Lines of data
▼
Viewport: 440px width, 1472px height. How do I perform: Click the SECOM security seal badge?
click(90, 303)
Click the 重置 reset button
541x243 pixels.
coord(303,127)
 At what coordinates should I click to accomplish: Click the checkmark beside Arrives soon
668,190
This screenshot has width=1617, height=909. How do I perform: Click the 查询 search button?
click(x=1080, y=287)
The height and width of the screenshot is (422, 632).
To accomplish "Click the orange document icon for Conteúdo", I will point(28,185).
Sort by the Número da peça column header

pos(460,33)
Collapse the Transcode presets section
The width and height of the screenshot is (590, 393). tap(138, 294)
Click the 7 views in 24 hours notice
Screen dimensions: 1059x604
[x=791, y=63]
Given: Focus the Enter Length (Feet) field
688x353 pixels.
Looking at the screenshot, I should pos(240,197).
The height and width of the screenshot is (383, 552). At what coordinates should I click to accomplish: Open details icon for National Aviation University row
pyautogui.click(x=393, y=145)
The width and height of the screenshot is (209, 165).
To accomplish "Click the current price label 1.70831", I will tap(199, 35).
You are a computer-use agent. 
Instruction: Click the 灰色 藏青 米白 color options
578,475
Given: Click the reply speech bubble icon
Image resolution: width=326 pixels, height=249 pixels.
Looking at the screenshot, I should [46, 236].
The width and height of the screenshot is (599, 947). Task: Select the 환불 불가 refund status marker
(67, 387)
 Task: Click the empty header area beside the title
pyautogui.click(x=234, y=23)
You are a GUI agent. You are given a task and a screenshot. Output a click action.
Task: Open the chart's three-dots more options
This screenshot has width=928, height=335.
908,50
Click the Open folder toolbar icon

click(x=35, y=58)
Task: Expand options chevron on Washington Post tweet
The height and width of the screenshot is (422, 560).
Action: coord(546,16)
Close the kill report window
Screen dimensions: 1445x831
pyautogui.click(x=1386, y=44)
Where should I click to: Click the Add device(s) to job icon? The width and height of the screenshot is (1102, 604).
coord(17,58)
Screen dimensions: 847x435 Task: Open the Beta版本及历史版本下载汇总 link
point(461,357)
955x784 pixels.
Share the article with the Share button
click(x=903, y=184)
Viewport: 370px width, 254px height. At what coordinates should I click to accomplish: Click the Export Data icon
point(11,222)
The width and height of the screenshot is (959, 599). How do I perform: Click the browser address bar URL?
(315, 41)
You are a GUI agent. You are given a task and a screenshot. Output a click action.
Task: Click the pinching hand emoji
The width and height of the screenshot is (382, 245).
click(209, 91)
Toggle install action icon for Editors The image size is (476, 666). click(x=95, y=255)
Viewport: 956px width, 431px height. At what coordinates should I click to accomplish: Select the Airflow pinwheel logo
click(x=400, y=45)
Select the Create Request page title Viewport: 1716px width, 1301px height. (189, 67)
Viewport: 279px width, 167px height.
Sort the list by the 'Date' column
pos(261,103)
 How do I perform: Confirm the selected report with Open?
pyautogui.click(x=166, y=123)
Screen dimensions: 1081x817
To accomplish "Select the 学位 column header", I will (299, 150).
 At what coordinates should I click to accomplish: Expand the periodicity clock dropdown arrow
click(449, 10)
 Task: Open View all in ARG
▲
Rewrite all the records above, replacing "Viewport" with "Display" and leaving everything else as it is.

Display: 440px width, 1472px height. How do I perform: Click the SECOM security seal badge?
click(90, 303)
Click the 重置 reset button
541x243 pixels.
coord(303,127)
 At what coordinates should I click to accomplish: Click the checkmark beside Arrives soon
668,190
This screenshot has width=1617, height=909. How do I perform: Click the 查询 search button?
click(x=1080, y=287)
The height and width of the screenshot is (422, 632).
To accomplish "Click the orange document icon for Conteúdo", I will point(28,185).
Sort by the Número da peça column header

pos(460,33)
Collapse the Transcode presets section
The width and height of the screenshot is (590, 393). tap(138, 294)
Click the 7 views in 24 hours notice
Screen dimensions: 1059x604
[x=791, y=63]
Given: Focus the Enter Length (Feet) field
688x353 pixels.
Looking at the screenshot, I should pos(240,197).
The height and width of the screenshot is (383, 552). At what coordinates should I click to accomplish: Open details icon for National Aviation University row
pyautogui.click(x=393, y=145)
The width and height of the screenshot is (209, 165).
To accomplish "Click the current price label 1.70831", I will tap(199, 35).
You are a computer-use agent. 
Instruction: Click the 灰色 藏青 米白 color options
578,475
Given: Click the reply speech bubble icon
Image resolution: width=326 pixels, height=249 pixels.
Looking at the screenshot, I should [46, 236].
The width and height of the screenshot is (599, 947). Task: Select the 환불 불가 refund status marker
(67, 387)
 Task: Click the empty header area beside the title
pyautogui.click(x=234, y=23)
You are a GUI agent. You are given a task and a screenshot. Output a click action.
Task: Open the chart's three-dots more options
This screenshot has width=928, height=335.
908,50
Click the Open folder toolbar icon

click(x=35, y=58)
Task: Expand options chevron on Washington Post tweet
The height and width of the screenshot is (422, 560).
Action: coord(546,16)
Close the kill report window
Screen dimensions: 1445x831
pyautogui.click(x=1386, y=44)
Where should I click to: Click the Add device(s) to job icon? The width and height of the screenshot is (1102, 604).
coord(17,58)
Screen dimensions: 847x435 Task: Open the Beta版本及历史版本下载汇总 link
point(461,357)
955x784 pixels.
Share the article with the Share button
click(x=903, y=184)
Display: 370px width, 254px height. At what coordinates should I click to accomplish: Click the Export Data icon
point(11,222)
The width and height of the screenshot is (959, 599). How do I perform: Click the browser address bar URL?
(315, 41)
You are a GUI agent. You are given a task and a screenshot. Output a click action.
Task: Click the pinching hand emoji
The width and height of the screenshot is (382, 245).
click(209, 91)
Toggle install action icon for Editors The image size is (476, 666). click(x=95, y=255)
Display: 956px width, 431px height. At what coordinates should I click to accomplish: Select the Airflow pinwheel logo
click(x=400, y=45)
Select the Create Request page title Display: 1716px width, 1301px height. (189, 67)
Display: 279px width, 167px height.
Sort the list by the 'Date' column
pos(261,103)
 How do I perform: Confirm the selected report with Open?
pyautogui.click(x=166, y=123)
Screen dimensions: 1081x817
To accomplish "Select the 学位 column header", I will (299, 150).
 At what coordinates should I click to accomplish: Expand the periodicity clock dropdown arrow
click(449, 10)
 Task: Open View all in ARG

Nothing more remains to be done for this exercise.